Letters: Verify your polling place
October 19, 2012 10:46PM
Updated: November 22, 2012 6:11AM
I am writing this letter to alert people who did not vote in the primary election this year, but intend to vote on Nov. 6, in the general election.
Take a minute to check your new voter registration card for your polling place. I moved to Joliet in 1974, and in the ensuing 38 years, I had the exact same polling place.
Luckily, I checked the new card, and the sample ballot published in The Herald-News. Lo and behold, my polling placed was moved from one Lutheran church to another Lutheran church a mile away.
Don’t be disappointed. Before you leave home, double-check your voting location. Don’t wait in a long line and then be told you are in the wrong place.
Rita A. Miller
Joliet
End deaths for profit
Pollution from the coal-fired Waukegan, Joliet and Romeoville power plants causes asthma attacks, heart attacks and deaths.

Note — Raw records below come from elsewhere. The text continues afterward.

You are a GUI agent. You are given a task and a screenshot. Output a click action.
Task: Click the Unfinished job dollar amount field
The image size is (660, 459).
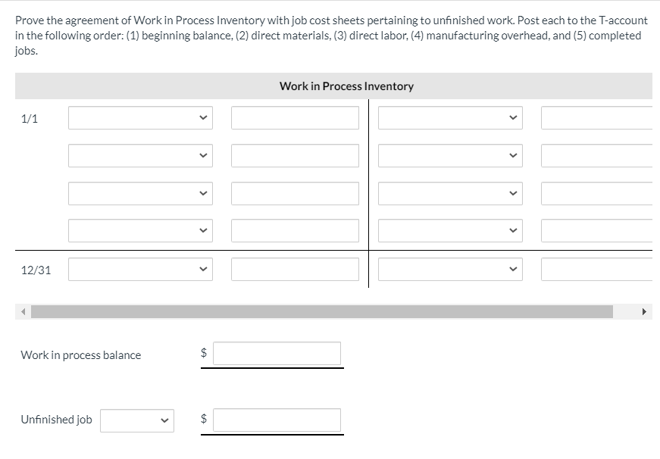pos(276,420)
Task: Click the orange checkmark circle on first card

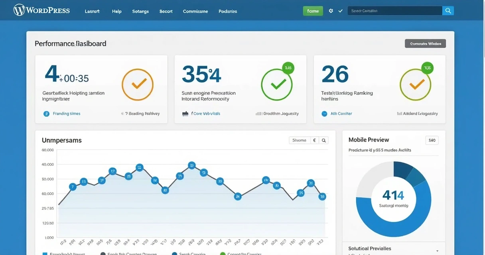Action: coord(137,84)
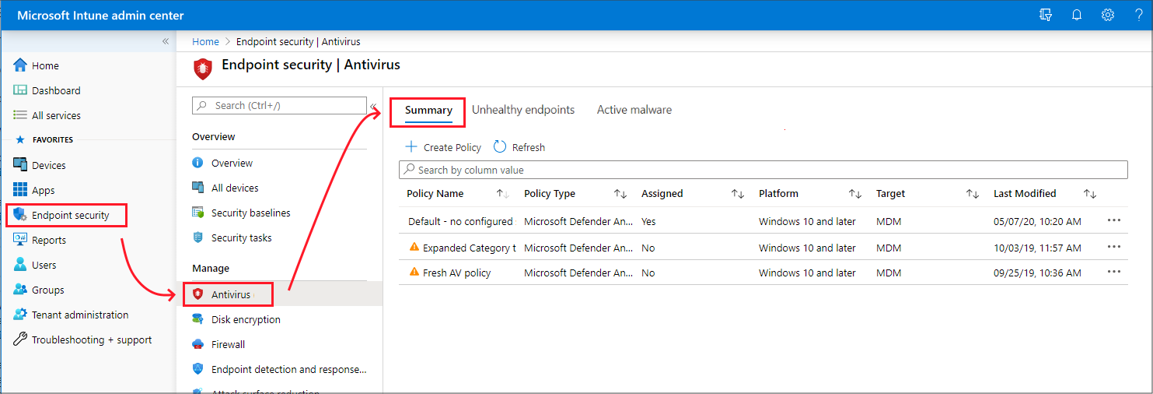Click the Create Policy plus icon
This screenshot has width=1153, height=394.
coord(412,147)
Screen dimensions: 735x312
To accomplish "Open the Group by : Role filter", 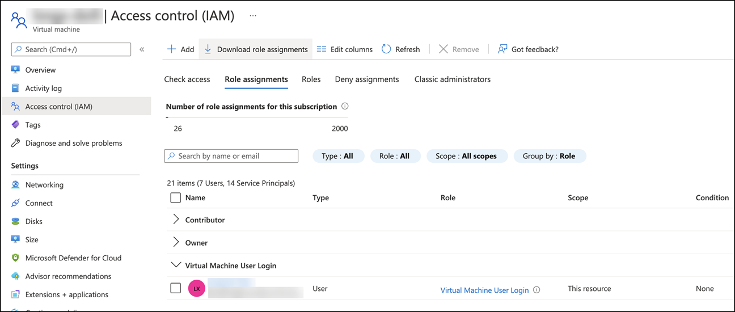I will [x=549, y=156].
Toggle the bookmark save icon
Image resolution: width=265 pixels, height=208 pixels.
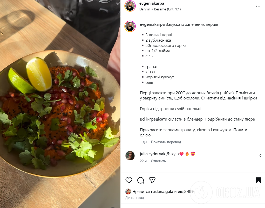click(259, 180)
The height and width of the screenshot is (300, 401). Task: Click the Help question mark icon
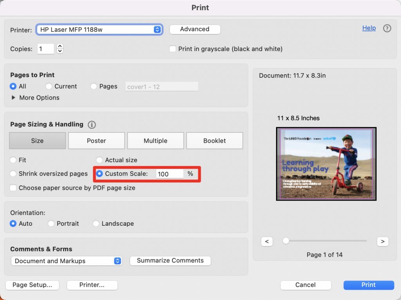pos(387,28)
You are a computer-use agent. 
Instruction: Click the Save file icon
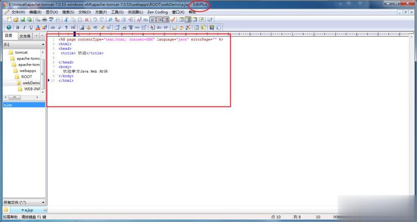click(23, 20)
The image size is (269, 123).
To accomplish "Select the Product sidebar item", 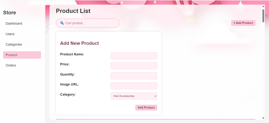I will (22, 55).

Midwest Generation says that their plants meet tough state requirements for emissions. But the fact remains: the thousands of tons of air pollution that these plants emit — even with pollution controls — still harm and kill people in our community. No one deserves to have their health or life put at risk so that power plants can keep operating.
In 2011, Illinois added more clean wind power turbines than any other state. In addition, five old, dirty coal power plants in Illinois retired in the last year, and more closures are likely. Within the last few months, more than a dozen Will County communities — including Joliet and Romeoville — also decided to support clean, renewable energy while saving residents money on their electric bills.
We deserve clean, healthy, renewable energy. Even if the best pollution controls available today were installed, these coal-fired power plants would still pollute our air and harm our health. It’s time to shut down the Waukegan, Joliet and Romeoville power plants.
Brian Urbaszewski
Director,
Environmental Health Programs
Respiratory Health Association
MorningStar Mission Ministries
Fretting about Medicare
As a retired state worker in Joliet, I am worried about the changes Mitt Romney and Judy Biggert want to make to Medicare. They would take traditional Medicare and change it so that many seniors would be on their own to get coverage from private insurance companies.
Retirees love Medicare because it finally gets us away from the big insurance companies that keep charging us more and giving us less. I worry that insurance companies will charge us a fortune the older and less healthy we get.
To me, what Romney and Biggert want will give seniors nothing but more worry and less money. Don’t the big insurance companies already have enough power and profit?